September 28: “Accell Group sees Fitch Rating Drop for Second Time in Months.” BIKE Europe: “Citing ‘limited progress on addressing supply chain challenges, which has eroded liquidity headroom and led to deeply negative free cash flow (FCF) in 2023,’ the international credit rating agency Fitch has revised its outlook for bicycle manufacturer, Accell Group, downwards for the second time in months. Fitch has downgraded the rating to ‘B-’ from ‘B’. The Fitch outlook formally applies to Sprint BidCo BV, the new holding company of Accell Group that delisted the company on August 22, 2022. Accell Group was delisted following the take-over by a KKR-led consortium last year.” HPS Analysis: Accell Group is one of the largest bicycle and e-bike manufacturers and importers in the global marketplace. Headquartered in The Netherlands, Accell Group took an unsuccessful run at the U.S. market before pulling back to Europe, and in being acquired by a KKR-led consortium, was taken private.
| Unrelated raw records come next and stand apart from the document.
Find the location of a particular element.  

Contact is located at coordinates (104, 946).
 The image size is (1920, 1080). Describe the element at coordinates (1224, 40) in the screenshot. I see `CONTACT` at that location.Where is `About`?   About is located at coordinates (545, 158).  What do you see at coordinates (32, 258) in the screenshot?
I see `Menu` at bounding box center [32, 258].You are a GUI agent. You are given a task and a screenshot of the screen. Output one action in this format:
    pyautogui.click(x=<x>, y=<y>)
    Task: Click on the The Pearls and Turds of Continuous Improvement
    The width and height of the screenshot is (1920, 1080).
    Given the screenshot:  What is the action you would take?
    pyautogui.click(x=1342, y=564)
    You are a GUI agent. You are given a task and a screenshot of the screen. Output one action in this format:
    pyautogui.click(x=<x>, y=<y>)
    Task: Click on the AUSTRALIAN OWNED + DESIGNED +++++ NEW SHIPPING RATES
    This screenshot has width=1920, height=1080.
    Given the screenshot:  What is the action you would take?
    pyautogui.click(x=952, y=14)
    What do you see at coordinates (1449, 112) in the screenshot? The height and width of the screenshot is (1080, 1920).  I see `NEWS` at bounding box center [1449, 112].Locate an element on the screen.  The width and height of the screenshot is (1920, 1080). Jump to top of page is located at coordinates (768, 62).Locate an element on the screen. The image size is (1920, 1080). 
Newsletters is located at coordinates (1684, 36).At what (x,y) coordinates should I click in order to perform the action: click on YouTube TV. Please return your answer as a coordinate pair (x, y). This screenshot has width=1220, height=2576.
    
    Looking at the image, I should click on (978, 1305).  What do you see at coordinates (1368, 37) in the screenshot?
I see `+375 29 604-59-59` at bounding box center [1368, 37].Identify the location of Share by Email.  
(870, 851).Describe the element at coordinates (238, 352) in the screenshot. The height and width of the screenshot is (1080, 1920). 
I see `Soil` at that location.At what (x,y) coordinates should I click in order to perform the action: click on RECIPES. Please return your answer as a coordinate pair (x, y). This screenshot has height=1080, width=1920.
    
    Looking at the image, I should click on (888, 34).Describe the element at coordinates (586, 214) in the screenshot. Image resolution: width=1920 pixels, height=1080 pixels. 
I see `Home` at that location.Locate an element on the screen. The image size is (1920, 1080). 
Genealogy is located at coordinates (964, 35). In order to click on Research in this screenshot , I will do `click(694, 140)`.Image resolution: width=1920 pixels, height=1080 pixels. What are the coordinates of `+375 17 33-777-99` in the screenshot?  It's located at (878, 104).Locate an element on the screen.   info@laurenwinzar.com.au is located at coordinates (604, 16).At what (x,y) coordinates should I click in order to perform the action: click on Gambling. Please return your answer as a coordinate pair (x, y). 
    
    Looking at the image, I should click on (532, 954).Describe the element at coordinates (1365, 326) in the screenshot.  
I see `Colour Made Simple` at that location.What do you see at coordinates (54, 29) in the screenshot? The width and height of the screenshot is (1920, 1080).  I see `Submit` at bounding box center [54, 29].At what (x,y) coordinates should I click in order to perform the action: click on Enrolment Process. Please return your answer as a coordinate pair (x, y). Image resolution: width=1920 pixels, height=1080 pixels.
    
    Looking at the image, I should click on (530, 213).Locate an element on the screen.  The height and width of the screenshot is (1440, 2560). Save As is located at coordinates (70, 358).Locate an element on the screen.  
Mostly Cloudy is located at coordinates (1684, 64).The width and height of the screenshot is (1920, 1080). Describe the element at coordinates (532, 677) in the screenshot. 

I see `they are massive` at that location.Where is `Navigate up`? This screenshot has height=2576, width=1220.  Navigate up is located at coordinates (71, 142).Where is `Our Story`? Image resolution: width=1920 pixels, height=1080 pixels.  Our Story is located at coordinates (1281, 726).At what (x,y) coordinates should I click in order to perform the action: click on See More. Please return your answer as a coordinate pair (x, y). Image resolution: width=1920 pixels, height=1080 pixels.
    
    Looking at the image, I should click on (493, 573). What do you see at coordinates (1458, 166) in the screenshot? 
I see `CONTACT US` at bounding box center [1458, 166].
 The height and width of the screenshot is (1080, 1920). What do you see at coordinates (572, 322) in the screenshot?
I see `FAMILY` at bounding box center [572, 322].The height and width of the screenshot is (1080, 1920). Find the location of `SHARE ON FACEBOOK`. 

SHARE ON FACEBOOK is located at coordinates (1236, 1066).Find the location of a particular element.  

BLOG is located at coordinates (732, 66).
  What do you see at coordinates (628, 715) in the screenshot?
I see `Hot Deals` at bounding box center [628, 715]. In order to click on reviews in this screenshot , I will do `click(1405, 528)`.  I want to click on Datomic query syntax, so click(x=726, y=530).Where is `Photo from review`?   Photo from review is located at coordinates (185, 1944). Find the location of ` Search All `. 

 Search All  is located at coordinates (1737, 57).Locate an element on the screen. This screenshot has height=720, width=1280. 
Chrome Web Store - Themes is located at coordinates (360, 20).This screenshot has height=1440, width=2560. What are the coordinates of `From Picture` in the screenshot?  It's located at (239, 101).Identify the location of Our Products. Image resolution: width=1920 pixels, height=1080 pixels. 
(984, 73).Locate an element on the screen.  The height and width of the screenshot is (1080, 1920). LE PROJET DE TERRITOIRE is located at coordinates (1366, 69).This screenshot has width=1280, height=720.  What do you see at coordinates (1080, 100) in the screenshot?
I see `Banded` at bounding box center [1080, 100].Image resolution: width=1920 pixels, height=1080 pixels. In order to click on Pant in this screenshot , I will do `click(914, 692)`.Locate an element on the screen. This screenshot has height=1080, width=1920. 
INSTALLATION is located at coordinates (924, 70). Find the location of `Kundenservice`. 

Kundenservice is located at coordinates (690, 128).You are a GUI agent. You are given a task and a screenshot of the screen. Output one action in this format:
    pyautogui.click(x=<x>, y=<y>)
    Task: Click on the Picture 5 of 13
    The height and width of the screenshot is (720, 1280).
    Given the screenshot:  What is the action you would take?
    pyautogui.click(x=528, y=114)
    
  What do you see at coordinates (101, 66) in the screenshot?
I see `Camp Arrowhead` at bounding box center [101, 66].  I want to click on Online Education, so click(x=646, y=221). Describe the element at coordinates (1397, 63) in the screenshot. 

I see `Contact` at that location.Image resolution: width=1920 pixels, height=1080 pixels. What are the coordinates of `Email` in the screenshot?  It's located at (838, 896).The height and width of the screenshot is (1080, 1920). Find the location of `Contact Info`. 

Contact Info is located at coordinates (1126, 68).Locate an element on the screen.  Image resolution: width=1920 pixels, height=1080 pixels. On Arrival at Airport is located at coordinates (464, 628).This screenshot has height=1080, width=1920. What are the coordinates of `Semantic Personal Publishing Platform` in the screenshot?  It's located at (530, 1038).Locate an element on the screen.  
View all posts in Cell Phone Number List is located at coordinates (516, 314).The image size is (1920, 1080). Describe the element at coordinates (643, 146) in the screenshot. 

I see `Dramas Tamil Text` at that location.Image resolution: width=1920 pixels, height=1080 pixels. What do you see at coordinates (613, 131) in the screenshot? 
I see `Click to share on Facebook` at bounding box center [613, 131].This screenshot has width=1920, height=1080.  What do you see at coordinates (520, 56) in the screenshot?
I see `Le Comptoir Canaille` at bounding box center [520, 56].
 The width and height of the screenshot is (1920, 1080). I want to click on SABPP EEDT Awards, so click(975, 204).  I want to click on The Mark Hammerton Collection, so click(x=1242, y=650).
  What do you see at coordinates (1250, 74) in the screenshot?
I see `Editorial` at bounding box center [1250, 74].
Too much inventory was a problem after the pandemic and evidently remains a problem that has resulted in the second rating drop from Fitch this year. We are in a protracted shakeout, probably the worst I have seen. One of the features, in addition to business failure and consolidation, is the situation we are witnessing with the Accell Group credit rating being downgraded. If we are correct in our current assumption that there will not be a resurgence in business this year, we can expect more news like this.
September 28: “All Those Pandemic Savings? They Might Already Be Gone.” Marketplace: “Americans saved a lot of money during the early years of the pandemic, more than they normally would. At one point, they had squirreled away an estimated $2.1 trillion dollars work of ‘excess savings.’” “As people squirreled away cash, the savings rate went from about 8 percent in early 2020 to an all-time record high of almost 34 percent later on that year.” Since then, we have been spending down those savings. The saving rate fell to just 2.7 percent in 2022, and right now it’s at 3.5 percent.” HPS Analysis:This is another one of those indicators that HPS watches as relates to consumer ability to spend discretionary funds on bicycles and related products. Some economists believe that all the pandemic savings have already been spent, and others believe the last vestiges of those savings will be spent during Q4 of 2023. Bottom line, the so-called pandemic savings are not available to spend this year.